September 2, 2010

AT25: An Eye on the Future

Michael John Garcés, artistic director, Cornerstone Theater Company, Los Angeles

Theatremakers have spent a lot of time and energy over the past 25 to 50 (maybe 100) years being anxious about becoming, or being, obsolete. But, given the ever-increasing rate of technological change, it is other media—the electronic kind—that is verging on becoming anachronistic. Movies and TV will be quaint nostalgia in less than a quarter-century, as will laptops, iPods, PlayStation and other gadgets. Other mediums, maybe unimaginable to most of us, will take their place.

The world is spinning faster, and most technology is obsolete by the time it reaches the market. But the human species evolves at a drastically slower pace. People will still be people. They'll be messy, needy, loving, angry and noble, and they'll still be doing the same terrible things to each other, which make for good plays. We'll still want to see the drama play out in real time, still want to think and talk about life. Which means that the basic human needs met by theatre—by communion, ceremony and story—are not going away. And that's good for business.

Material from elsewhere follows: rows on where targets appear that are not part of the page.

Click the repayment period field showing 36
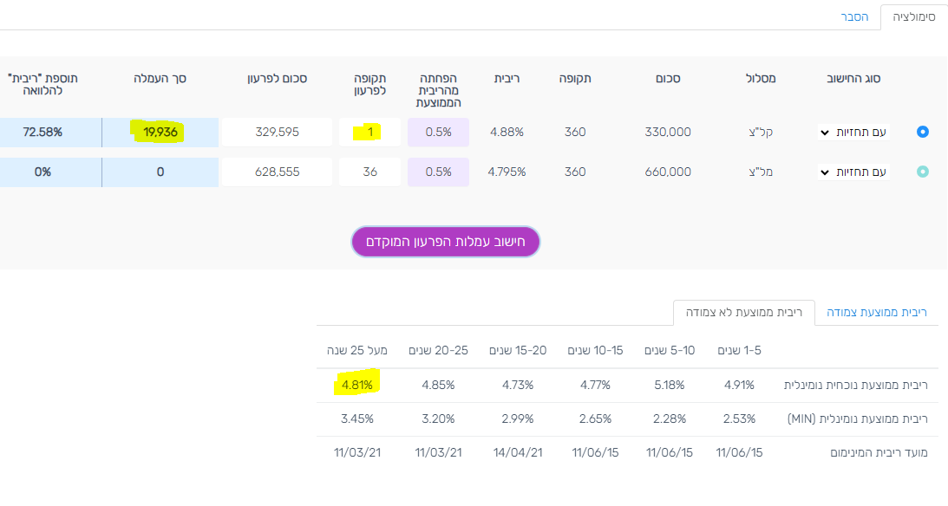This screenshot has width=948, height=506. [x=369, y=172]
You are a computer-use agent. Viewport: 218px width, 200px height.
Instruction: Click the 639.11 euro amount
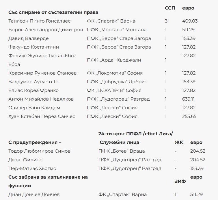[x=188, y=99]
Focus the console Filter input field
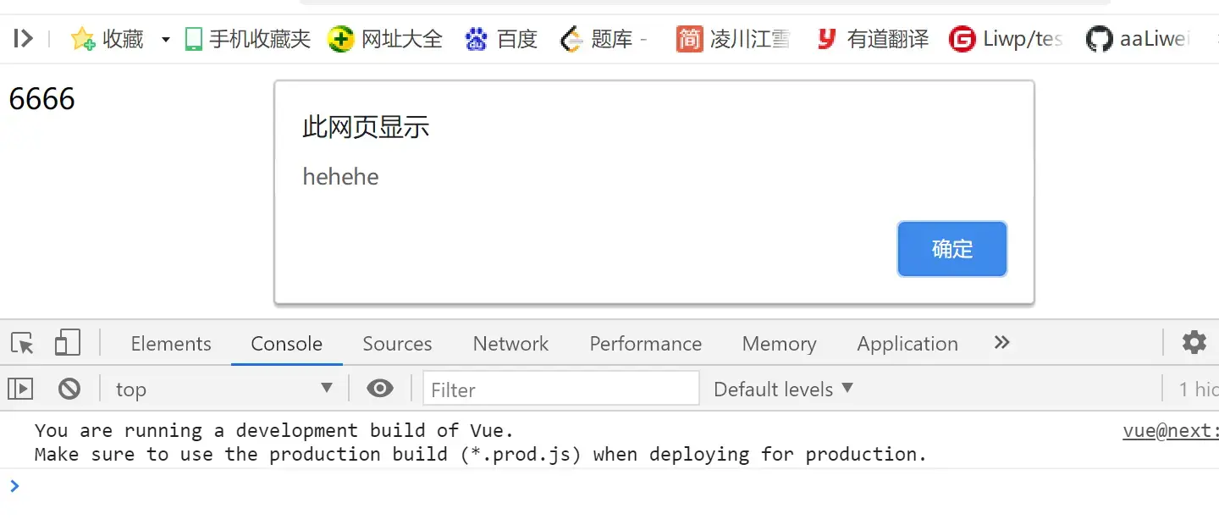The width and height of the screenshot is (1219, 525). click(561, 389)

Theatre companies will evolve to suit changing economic times and social needs. Certainly, those running our larger theatres will be forced to think critically about why they make theatre, and whom they imagine they make it for, in order to remain at all relevant, or even viable. Most that don't will become part of theatre history; a few will probably hold on as museums.

It is the immediacy and the "liveness" that will keep theatre a vital part of people's lives. The strength of plays lies in what happens in the room, the space, the place, between performer and audience. I think that plays and performance that communicate a sense of being a citizen of the world—of being part of concentric circles of community, of art-making as a democratic platform for voice and story—will increasingly become the predominant and healthiest strain of theatre. How artists respond to the neighborhoods and communities in which they are working—viscerally examining, celebrating and critiquing them—will be at the center of the form. As always, technology will change. Those changes will make us question our basic understanding of our world and ourselves, and we'll want to be together when we do it. So we will.